• **Problem details**:
Every line below between the one holding "Manaus que a" and the one holding "Attachment #8774836 (178, 1244)", inclusive, should be copied exactly, and no other line.

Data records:
______________________________
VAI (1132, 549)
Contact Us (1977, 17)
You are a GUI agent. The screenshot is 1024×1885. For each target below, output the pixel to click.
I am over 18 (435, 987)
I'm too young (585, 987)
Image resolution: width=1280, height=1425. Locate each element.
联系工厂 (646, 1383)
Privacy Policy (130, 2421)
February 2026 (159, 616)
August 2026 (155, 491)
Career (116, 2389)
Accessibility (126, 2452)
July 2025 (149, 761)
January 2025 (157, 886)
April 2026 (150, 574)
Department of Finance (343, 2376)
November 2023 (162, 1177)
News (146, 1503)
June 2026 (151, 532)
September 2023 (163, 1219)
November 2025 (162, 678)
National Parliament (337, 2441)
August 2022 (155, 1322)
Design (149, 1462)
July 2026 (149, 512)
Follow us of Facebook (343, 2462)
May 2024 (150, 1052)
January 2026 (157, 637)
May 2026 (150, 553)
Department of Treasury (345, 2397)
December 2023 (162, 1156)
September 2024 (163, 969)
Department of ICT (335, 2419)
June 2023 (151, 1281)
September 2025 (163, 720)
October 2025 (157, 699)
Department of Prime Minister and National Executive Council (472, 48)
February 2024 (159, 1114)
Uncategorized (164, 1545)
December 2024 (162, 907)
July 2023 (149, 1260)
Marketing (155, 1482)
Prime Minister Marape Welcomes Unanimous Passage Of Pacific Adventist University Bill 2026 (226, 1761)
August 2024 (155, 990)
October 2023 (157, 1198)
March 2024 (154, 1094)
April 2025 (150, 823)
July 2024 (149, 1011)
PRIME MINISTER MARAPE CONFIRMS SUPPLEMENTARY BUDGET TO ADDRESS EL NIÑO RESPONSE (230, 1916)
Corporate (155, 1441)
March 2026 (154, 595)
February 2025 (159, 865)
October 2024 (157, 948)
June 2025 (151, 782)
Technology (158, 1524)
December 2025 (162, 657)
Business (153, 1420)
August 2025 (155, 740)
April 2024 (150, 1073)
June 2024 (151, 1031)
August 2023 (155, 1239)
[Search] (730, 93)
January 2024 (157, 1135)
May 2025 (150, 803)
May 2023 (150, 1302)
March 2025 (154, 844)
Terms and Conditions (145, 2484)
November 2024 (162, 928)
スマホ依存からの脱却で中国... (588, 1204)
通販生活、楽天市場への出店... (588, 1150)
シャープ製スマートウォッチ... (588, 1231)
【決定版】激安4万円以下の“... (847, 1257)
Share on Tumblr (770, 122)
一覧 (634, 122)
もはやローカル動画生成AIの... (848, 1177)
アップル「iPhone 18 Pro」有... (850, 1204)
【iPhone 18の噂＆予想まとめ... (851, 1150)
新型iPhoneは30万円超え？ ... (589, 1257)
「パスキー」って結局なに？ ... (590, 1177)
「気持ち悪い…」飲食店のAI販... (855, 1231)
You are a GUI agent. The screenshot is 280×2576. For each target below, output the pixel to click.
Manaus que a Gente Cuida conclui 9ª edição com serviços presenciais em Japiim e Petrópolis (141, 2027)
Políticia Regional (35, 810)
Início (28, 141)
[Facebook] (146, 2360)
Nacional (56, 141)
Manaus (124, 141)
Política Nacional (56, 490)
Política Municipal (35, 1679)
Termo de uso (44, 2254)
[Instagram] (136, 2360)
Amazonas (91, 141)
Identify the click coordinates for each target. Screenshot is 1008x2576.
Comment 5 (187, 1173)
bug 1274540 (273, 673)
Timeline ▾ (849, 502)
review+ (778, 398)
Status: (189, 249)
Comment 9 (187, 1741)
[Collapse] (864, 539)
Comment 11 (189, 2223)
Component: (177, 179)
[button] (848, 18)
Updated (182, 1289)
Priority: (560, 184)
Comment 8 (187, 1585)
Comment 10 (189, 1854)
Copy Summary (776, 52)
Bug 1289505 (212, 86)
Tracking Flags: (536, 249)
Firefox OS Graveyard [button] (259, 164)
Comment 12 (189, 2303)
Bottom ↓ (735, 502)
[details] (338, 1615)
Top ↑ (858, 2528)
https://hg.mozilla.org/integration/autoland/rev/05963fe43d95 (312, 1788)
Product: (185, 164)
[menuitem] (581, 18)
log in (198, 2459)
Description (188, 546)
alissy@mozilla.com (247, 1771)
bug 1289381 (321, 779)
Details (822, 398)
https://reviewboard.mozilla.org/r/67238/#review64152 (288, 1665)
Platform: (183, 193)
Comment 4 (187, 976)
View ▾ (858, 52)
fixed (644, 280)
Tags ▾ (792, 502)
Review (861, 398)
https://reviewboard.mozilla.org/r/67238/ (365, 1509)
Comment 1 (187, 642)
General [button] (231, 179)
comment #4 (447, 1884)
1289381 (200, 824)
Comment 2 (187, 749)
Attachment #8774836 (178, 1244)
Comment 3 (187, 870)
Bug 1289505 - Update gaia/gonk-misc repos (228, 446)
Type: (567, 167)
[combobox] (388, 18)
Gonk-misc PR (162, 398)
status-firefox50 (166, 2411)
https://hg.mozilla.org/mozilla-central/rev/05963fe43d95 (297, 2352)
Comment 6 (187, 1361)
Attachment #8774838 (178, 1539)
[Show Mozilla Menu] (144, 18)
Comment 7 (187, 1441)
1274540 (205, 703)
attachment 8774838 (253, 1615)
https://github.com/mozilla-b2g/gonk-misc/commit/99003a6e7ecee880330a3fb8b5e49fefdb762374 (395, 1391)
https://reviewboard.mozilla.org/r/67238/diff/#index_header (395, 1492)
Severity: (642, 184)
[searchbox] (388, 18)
______________________________
• **Result of this task**:
Manaus que a Gente Cuida conclui 9ª edição com serviços presenciais em Japiim e Petrópolis (141, 2027)
Políticia Regional (35, 810)
Início (28, 141)
[Facebook] (146, 2360)
Nacional (56, 141)
Manaus (124, 141)
Política Nacional (56, 490)
Política Municipal (35, 1679)
Termo de uso (44, 2254)
[Instagram] (136, 2360)
Amazonas (91, 141)
Identify the click coordinates for each target. Screenshot is 1008x2576.
Comment 5 (187, 1173)
bug 1274540 (273, 673)
Timeline ▾ (849, 502)
review+ (778, 398)
Status: (189, 249)
Comment 9 (187, 1741)
[Collapse] (864, 539)
Comment 11 (189, 2223)
Component: (177, 179)
[button] (848, 18)
Updated (182, 1289)
Priority: (560, 184)
Comment 8 (187, 1585)
Comment 10 (189, 1854)
Copy Summary (776, 52)
Bug 1289505 (212, 86)
Tracking Flags: (536, 249)
Firefox OS Graveyard [button] (259, 164)
Comment 12 (189, 2303)
Bottom ↓ (735, 502)
[details] (338, 1615)
Top ↑ (858, 2528)
https://hg.mozilla.org/integration/autoland/rev/05963fe43d95 (312, 1788)
Product: (185, 164)
[menuitem] (581, 18)
log in (198, 2459)
Description (188, 546)
alissy@mozilla.com (247, 1771)
bug 1289381 (321, 779)
Details (822, 398)
https://reviewboard.mozilla.org/r/67238/#review64152 (288, 1665)
Platform: (183, 193)
Comment 4 (187, 976)
View ▾ (858, 52)
fixed (644, 280)
Tags ▾ (792, 502)
Review (861, 398)
https://reviewboard.mozilla.org/r/67238/ (365, 1509)
Comment 1 (187, 642)
General [button] (231, 179)
comment #4 (447, 1884)
1289381 (200, 824)
Comment 2 (187, 749)
Attachment #8774836 (178, 1244)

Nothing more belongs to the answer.